UNT Multicultural Center Through The Years: Intercultural Center
After the resignation of Ortiz, the Center for Ethnic Affairs went without a Director for a short time, until NT decided to change the department. Without input from students associated and affected by the Center for Ethnic Affairs, NT administrators dissolved the Center and created the Intercultural Center, which would include international student issues. Minority students were unhappy about already having their minimal funding cut, and being offered to international students, who they thought needed their own services department, as these different groups have distinct needs.
Harve King
Assistant Dean of Students Harve King became the Director of the Intercultural Center, and remained in the position from 1975-1980. He continued to support many of the same programs that had been established by the Center for Ethnic Affairs, such as Black and Mexican-American Emphasis weeks. He helped these two major events grow as part of the campus culture, even having Rev Dr. Martin Luther King Sr. act as the keynote speaker for Black Emphasis Week in 1976, sponsored by both the Black coalition and Student Activities Union, and in 1977, King crowned the first Miss Black NTSU.
The Sharing and Growth Conference was first held in 1975. This conference was an oral presentation competition, which paired students with minority faculty and staff who would help them prepare for the competition. The purpose of this competition was to help students prepare for success in business by allowing them to practice their oral presentation skills.
Argie Neil Madison
Argie Neil Madison acted as Director of the Intercultural Center from 1980-1985. Madison’s main interest was to emphasize the needs of the students in the programming for the Intercultural Center. She encouraged students to offer input on the type of programming they wanted based on their needs, and to let them voice what issues affected them most. Once she had this student input, she began to form programming around those needs.

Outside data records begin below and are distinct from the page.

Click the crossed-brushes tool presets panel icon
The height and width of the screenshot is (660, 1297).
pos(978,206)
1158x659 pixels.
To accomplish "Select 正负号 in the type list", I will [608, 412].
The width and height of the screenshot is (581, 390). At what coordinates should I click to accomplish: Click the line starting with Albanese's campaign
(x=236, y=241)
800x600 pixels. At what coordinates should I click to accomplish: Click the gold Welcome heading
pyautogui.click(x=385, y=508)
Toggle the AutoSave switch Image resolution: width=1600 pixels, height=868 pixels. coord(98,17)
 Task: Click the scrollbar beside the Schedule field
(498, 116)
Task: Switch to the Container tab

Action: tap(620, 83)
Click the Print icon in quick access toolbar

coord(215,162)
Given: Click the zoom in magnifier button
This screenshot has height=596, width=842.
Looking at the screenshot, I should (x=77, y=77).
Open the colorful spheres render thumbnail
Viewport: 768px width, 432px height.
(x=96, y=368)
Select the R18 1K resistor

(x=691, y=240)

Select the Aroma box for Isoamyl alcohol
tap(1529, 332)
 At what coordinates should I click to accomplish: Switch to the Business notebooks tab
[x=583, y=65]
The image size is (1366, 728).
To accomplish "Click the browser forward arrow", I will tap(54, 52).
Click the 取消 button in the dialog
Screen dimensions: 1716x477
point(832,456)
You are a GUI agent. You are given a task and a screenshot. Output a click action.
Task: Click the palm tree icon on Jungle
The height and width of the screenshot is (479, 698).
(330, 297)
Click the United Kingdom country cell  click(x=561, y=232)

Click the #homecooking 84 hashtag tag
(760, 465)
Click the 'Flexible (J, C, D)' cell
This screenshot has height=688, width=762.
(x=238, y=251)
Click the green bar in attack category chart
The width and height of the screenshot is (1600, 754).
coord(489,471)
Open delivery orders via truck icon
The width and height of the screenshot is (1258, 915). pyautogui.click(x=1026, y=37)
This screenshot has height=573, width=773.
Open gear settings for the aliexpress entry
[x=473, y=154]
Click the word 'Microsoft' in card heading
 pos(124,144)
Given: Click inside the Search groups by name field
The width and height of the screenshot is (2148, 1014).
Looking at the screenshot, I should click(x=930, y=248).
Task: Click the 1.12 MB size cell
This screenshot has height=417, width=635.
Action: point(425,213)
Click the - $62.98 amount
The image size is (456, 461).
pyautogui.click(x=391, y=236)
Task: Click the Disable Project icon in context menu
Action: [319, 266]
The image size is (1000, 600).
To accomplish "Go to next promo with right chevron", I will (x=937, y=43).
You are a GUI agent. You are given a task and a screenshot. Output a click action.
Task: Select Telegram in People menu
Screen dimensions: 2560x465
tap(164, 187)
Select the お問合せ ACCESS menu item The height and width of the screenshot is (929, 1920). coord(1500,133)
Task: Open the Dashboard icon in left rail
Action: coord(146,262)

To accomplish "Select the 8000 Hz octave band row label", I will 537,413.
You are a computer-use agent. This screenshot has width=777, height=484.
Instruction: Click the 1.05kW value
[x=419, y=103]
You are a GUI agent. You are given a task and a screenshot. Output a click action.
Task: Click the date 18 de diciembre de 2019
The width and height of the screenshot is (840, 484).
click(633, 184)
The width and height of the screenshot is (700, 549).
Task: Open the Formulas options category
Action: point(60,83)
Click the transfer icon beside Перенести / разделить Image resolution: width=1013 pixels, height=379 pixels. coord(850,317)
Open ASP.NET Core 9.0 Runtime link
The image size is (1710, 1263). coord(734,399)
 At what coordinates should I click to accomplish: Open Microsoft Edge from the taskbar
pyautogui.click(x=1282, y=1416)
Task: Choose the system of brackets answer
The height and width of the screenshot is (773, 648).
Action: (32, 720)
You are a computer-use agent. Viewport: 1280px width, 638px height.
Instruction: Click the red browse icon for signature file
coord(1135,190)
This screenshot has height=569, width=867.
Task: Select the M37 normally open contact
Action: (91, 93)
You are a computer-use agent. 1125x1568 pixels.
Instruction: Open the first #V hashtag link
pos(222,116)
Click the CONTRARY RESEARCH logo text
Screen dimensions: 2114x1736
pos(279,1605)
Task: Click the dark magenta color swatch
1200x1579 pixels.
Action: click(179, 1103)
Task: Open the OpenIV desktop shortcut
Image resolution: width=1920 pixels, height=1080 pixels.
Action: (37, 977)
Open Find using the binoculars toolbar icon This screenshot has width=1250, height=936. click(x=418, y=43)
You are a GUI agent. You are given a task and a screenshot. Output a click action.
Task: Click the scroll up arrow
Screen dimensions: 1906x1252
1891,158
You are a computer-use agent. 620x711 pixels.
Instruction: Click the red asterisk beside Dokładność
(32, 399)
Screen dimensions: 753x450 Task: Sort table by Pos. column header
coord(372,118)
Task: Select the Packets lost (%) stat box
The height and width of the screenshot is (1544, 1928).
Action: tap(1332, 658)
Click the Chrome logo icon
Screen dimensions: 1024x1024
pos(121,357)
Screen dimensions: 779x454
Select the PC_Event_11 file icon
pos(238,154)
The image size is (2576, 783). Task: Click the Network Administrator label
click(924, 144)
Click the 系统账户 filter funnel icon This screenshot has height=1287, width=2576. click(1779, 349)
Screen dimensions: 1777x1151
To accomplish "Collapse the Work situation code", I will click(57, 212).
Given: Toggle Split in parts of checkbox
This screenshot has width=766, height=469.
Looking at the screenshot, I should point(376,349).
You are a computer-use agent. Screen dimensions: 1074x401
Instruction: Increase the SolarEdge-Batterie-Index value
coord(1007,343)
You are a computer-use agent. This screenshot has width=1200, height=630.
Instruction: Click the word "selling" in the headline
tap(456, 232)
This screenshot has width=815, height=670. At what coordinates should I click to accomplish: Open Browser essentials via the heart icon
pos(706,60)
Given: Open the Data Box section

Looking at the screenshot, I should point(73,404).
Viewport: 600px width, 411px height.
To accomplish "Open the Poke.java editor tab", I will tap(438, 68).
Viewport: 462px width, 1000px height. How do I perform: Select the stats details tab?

One of her first actions as the new Director was to extend Black Emphasis Week to a full month. The first Black Emphasis Month was held in February 1980. Madison’s goal in this extended programming was the bring minorities into the mainstream of campus. She intended for Black Emphasis Month to be a time when black students shared knowledge about their culture and history, as opposed to emphasizing differences between cultures on campus.
In 1981, Madison created the “I Care” program to help black and Hispanic students adjust to college life for the first time. Many of these students were first generation college students, and upon entering higher education, Madison saw that many of them needed guidance on adjusting to being outside of their parent’s homes, navigating academic issues, personal budgeting, self-marketing, and human relations. She meant for this program to encourage students to finish their college education, and have the skills to then carry that success into the workforce.
Dr. Greg Sawyer
From 1985-1986, Dr. Greg Sawyer acted as Director of the Intercultural Center, around this time also known as Intercultural Services. Sawyer updated the “I Care” program which was popular among students, to focus more on helping students to nurture the skills they already had to ensure that they graduated. His new program was called STAR (Skill Training and Academic Retention). The focus of STAR was student retention and this new program was open to all students, not just minority students. Sawyer’s focus on student retention also came through in his desire to get students involved, either with Intercultural Services or other student organizations, so that they felt connected to and supported by their campus community.
On the subject of supporting minority students specifically, Sawyer had two major focuses. The first was in bringing minority faculty and students together at a major reception in order to help students connect with role models from their own communities. This was the first major meeting of minority students and faculty on campus. The second focus Sawyer had was a newspaper series for Black Emphasis Month in 1986, Intercultural Services sponsored the “Famous Black Pioneers in History” series in the Campus Chat newspaper. This series again helped minority students identify role models, and also brought forth minority history often not taught in public schools.
Harold Bell
Harold Bell acted as Director for the Intercultural Services department from 1986-1995.
An interesting forum that Bell held in 1988 was titled “Black and White Uptight.” This forum was meant to allow a discussion of racism and to address stereotypes of both black and white people. The forum was appreciated for its efforts, but got some negative feedback because of its narrow scope focused on black and white students, while many other races and religions often effected by stereotypes were not represented.
As part of Black Awareness Month in 1989, Intercultural Services hosted a one day conference titled “Gone with the Men: The Vanishing Black Male,” focused on issues specific to black men, such as education and criminal justice among others.
In 1989, the Intercultural Services department hosted the first Celebración Banquet.
Because of the timing for Hispanic Heritage Week being so close to the start of the school year, student organizations struggled to plan a full month of events, but in 1989 Hispanic student organizations banned together with Intercultural Services to create a full month of events celebrating, not only Mexican culture, but Columbian, Puerto Rican, Spanish, Cuban, and other Hispanic cultures represented on NT’s campus.